We just had to add rules for

-- State 3 with any State 2 neighbor dies (overrules any other thing that might happen);

-- State 2 with any State 1 neighbor dies;

-- State 1 with any State 3 neighbor dies;

`# the RockScissorsPaper rules`

3,2,a,b,c,d,e,f,g,0

2,1,a,b,c,d,e,f,g,0

1,3,a,b,c,d,e,f,g,0

Then we had to take away the rules that say that multiple colors can collaborate on new births: replace the 'i's with 1, 2, and 3 respectively, in "0,1,1,i,0,0,0,0,0,1", "0,2,2,i,0,0,0,0,0,2", and "0,3,3,i,0,0,0,0,0,3".

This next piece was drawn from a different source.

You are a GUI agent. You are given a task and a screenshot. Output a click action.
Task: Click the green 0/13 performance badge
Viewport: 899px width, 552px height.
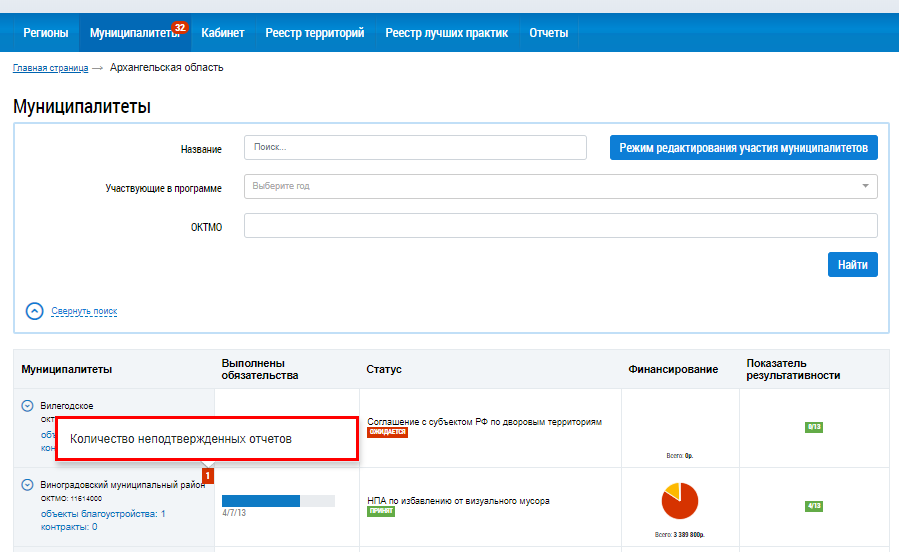point(813,427)
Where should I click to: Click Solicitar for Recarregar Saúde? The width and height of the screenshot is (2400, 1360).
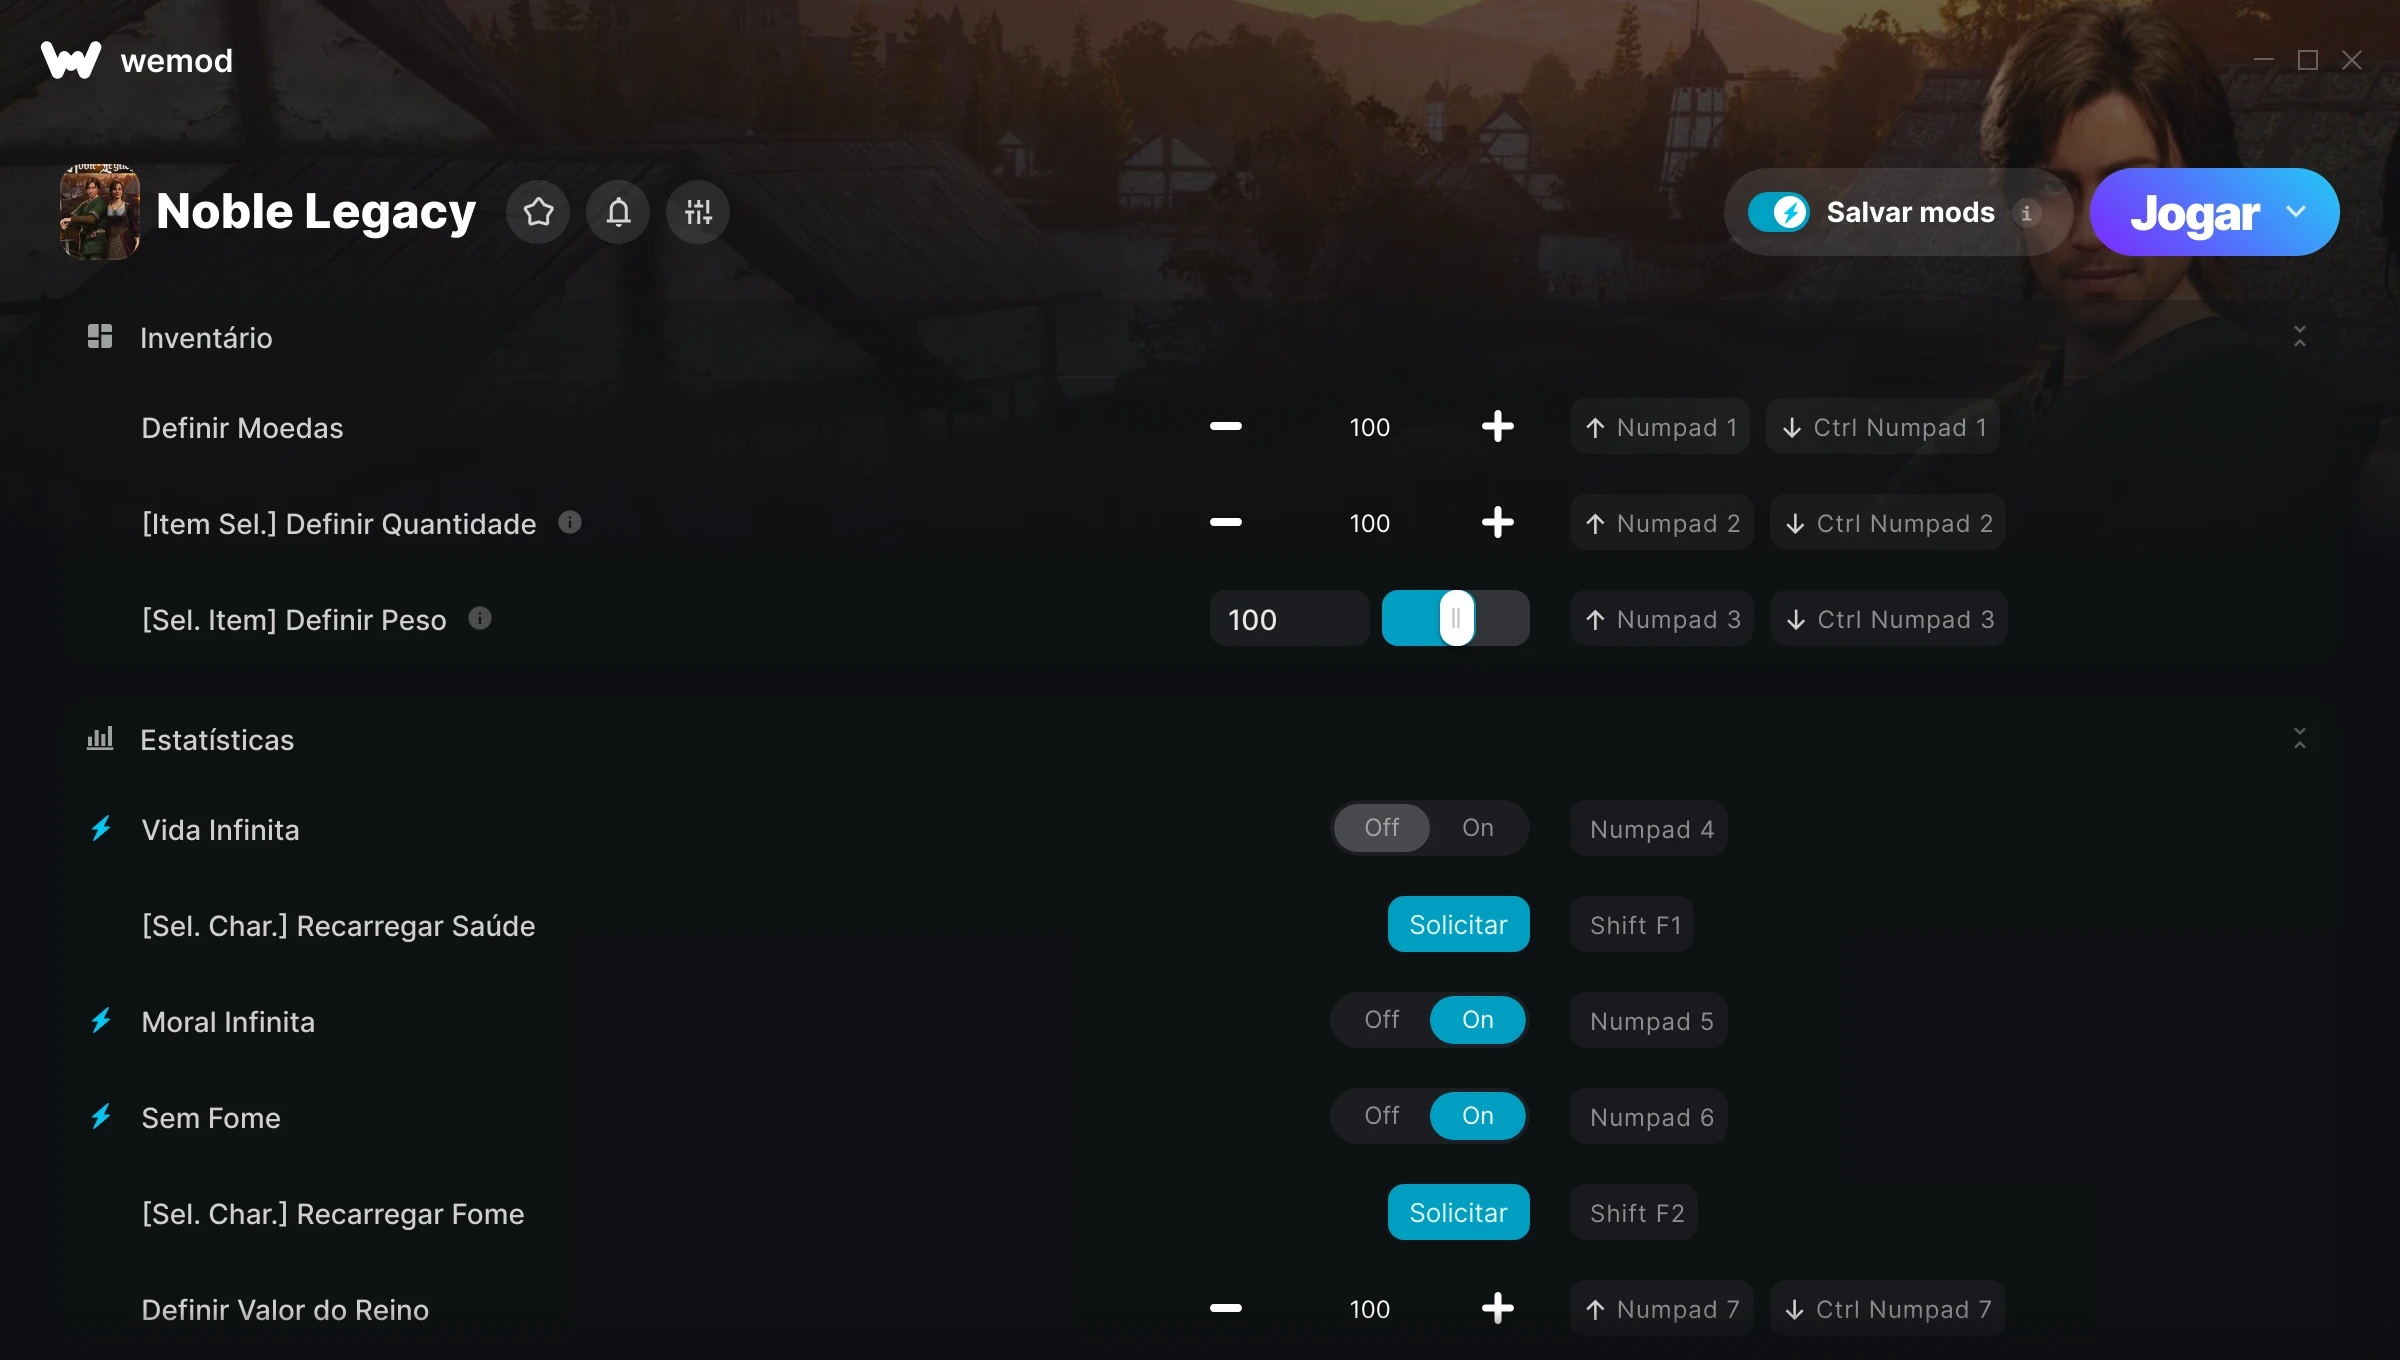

But then we also had to add variables to allow births to still happen when there are more than three neighbors, as long as they're different colors:

`# Dead cells for State 1`

var i={0,2,3}

var j={0,2,3}

var k={0,2,3}

var l={0,2,3}

var m={0,2,3}

var n={0,2,3}

# Dead cells for State 2

var o={0,1,3}

var p={0,1,3}

var q={0,1,3}

var r={0,1,3}

var s={0,1,3}

var t={0,1,3}

# Dead cells for State 3

var u={0,1,2}

var v={0,1,2}

var w={0,1,2}

var x={0,1,2}

var y={0,1,2}

var z={0,1,2}

var any={0,1,2,3}

# Birth

0,1,1,1,h,i,j,k,l,1

0,2,2,2,m,n,o,p,q,2

0,3,3,3,r,s,t,u,v,3

There are just three more annoyances:

1) This last "Birth" addition will be asymmetric, because "0,1,1,1,h,i,j,k,l,1" will produce a State 1 cell even when the surroundings are something like "1,1,1,3,3,3,0,0". Paper covers rock, so presumably when both paper and rock are trying for a new birth in the same cell, paper ought to win...! These rules are more specific cases, so they have to be listed above the regular birth rules, above, or they'll never get triggered:

`# Birth in competitive circumstances`

0,1,1,1,3,3,3,h,i,3

0,2,2,2,1,1,1,m,n,1

0,3,3,3,2,2,2,r,s,2

2) Births still happen even if the cell is a losing color instead of really OFF:

[

EDIT: I picked the wrong variables in the "Birth in competitive circumstances" section, so the text below is wrong -- compare the current rule text, or see

here]

`# Birth in competitive circumstances`

0,1,1,1,3,3,3,i,j,3

1,1,1,1,3,3,3,i,j,3

0,2,2,2,1,1,1,o,p,1

2,2,2,2,1,1,1,o,p,1

0,3,3,3,2,2,2,u,v,2

3,3,3,3,2,2,2,u,v,2

# Birth

0,1,1,1,i,j,k,l,m,1

2,1,1,1,i,j,k,l,m,1

0,2,2,2,o,p,q,r,s,2

3,2,2,2,o,p,q,r,s,2

0,3,3,3,u,v,w,x,y,3

1,3,3,3,u,v,w,x,y,3

3) The rock/scissors/paper death rules have to come after the above birth rules, because a cell shouldn't actually die if it's due to be born as another color on the next tick. If the death rules come first, you get non-Life-standard behavior in in two-color situations, in the winning color as well as the losing color.